── SELECTION ──

Growing up, I would think my mom was crazy. I didn’t understand why she would call my brother Kristy, my sister R.J., and I adopted my sisters name Lindsey (to this day I am Lindsey). I mean lets be serious, how can you forget your own kids name?! You named us for goodness sake!

I also didn’t understand why she talked to herself and always wrote a grocery list. I use to think it was strange that my grown adult mother had a handy, dandy, notebook. Why was my mom writing step by step her week in advance? Doesn’t she know I have a dentist appointment and that my brother has his parent teacher conference. I mean it’s obvious that we ran out of milk this morning. *insert eye roll*

Now that I am a mother, I understand that my mom really doesn’t need to be checked into the psycho ward. Sorry mom! I understand that she was suffering from a disorder called, mom brain. I would have never imagined that seven years ago having my daughter my once college, smart, witty, brain would fry and become clueless. Hey, sometimes I can’t even remember my own name or if I dropped my daughter off to school (kidding on this one, it totally sounded good though!).

The other day I woke up anxious and screaming in my head TGIF. I couldn’t wait to get the workday and adult responsibilities over with so I could get home and really enjoy that glass (ok bottle) of wine. Nothing is better than clocking out of the office on Friday knowing you can let your hair down and unwind. Kids won’t go to sleep? Ah, fine. Go watch a movie in your room just leave mommy alone darn it; it’s Friday!

Anyway, I pack her lunch and grab all of my belongings. Just as I was going for the door I realized I should probably put on a coat, I do live in New York and it is winter. I step back into the house put on my coat and do a check. Car keys? Check. Lunch? Check. Coat? (Since I originally forgot it) Check. Shoes? Check. Oh man, did I turn off the flat iron? Oh, yes, yes I did. Check. Ok, I got it all. Wait, do I have Ahmyri? Yes, she’s right there. Check. Ok, good to go. Let’s get out of here and get this day done!

───

> [WHAT IS ASKED]
1. For each statement, say yes or no according to the post about mom brain, and quote the words of the post that decide it.
(a) The writer lives in New York.
(b) The writer's daughter was born ten years ago.
(c) The writer had left the flat iron on.
2. Answer these questions from the post about mom brain.
(a) What name did the writer's mom call the writer's brother?
(b) What did the writer's mom always write?
(c) What did the writer look forward to enjoying at home on Friday?
The entries that come next are separate material with no connection to the post about mom brain.

── RECORDS PROVIDED ──

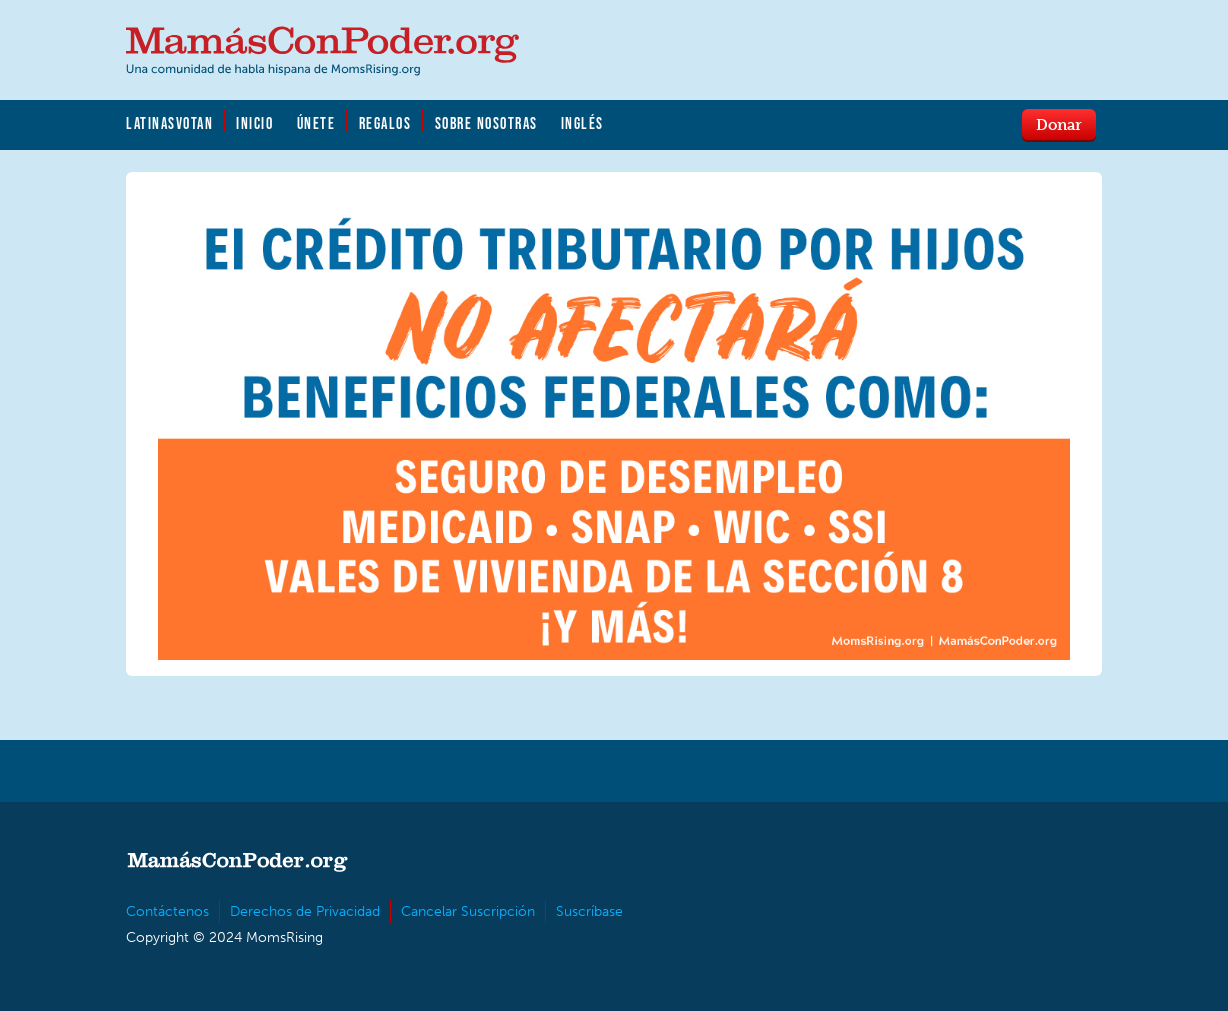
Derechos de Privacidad (305, 911)
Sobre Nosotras (486, 123)
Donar (1059, 124)
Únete (316, 123)
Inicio (254, 123)
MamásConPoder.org (322, 51)
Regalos (385, 123)
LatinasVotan (169, 123)
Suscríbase (589, 911)
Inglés (582, 123)
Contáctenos (167, 911)
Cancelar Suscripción (468, 911)
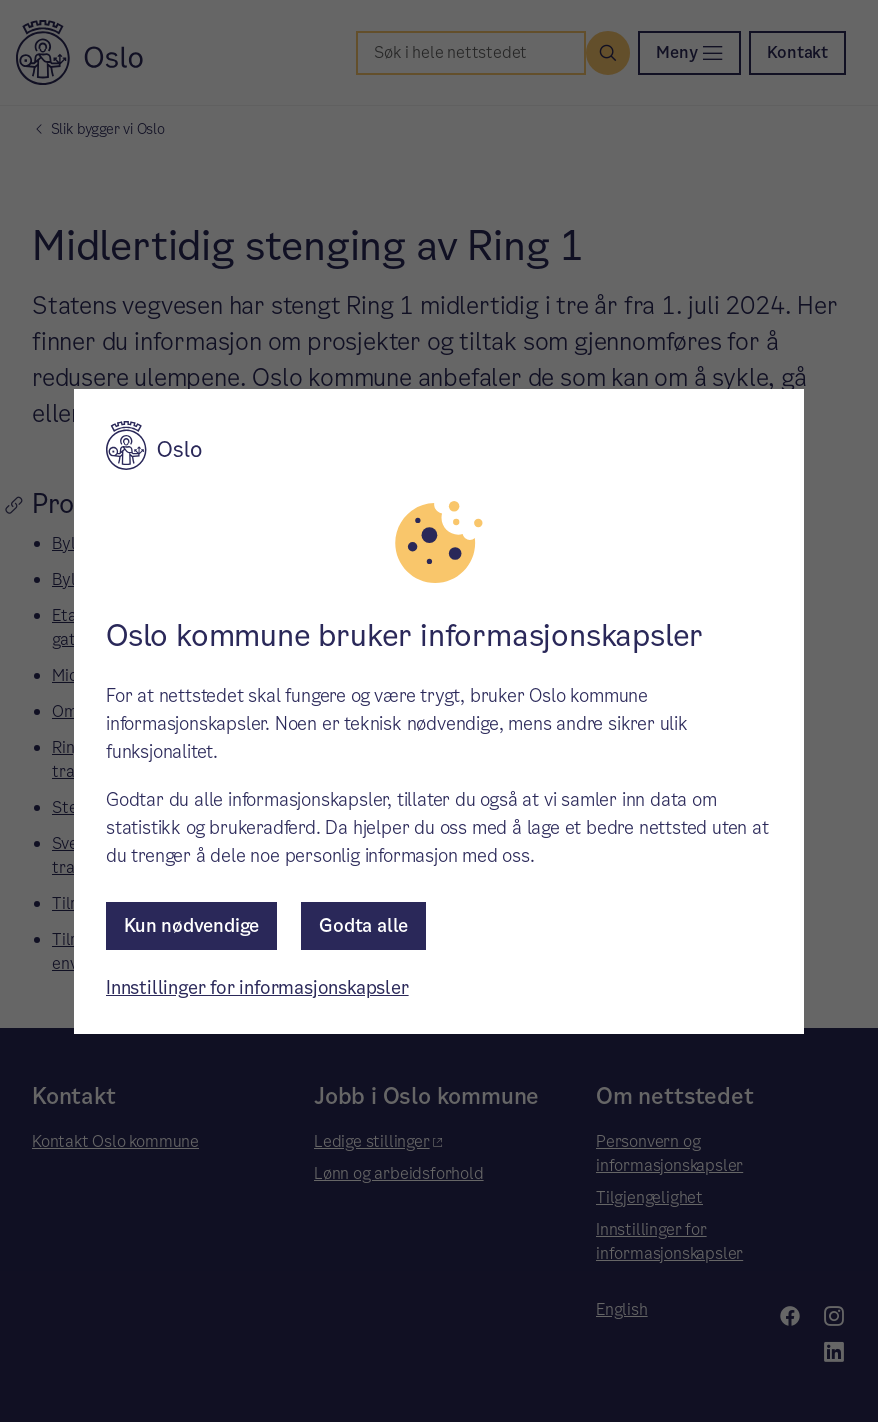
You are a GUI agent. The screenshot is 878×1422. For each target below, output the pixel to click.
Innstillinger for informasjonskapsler (257, 987)
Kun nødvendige (191, 925)
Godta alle (363, 925)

───

> [ANSWERS TO EACH TASK]
1.
(a) Yes: "I do live in New York and it is winter."
(b) No: "seven years ago having my daughter"
(c) No: "Oh, yes, yes I did."

2.
(a) Kristy
(b) A grocery list
(c) A glass (ok bottle) of wine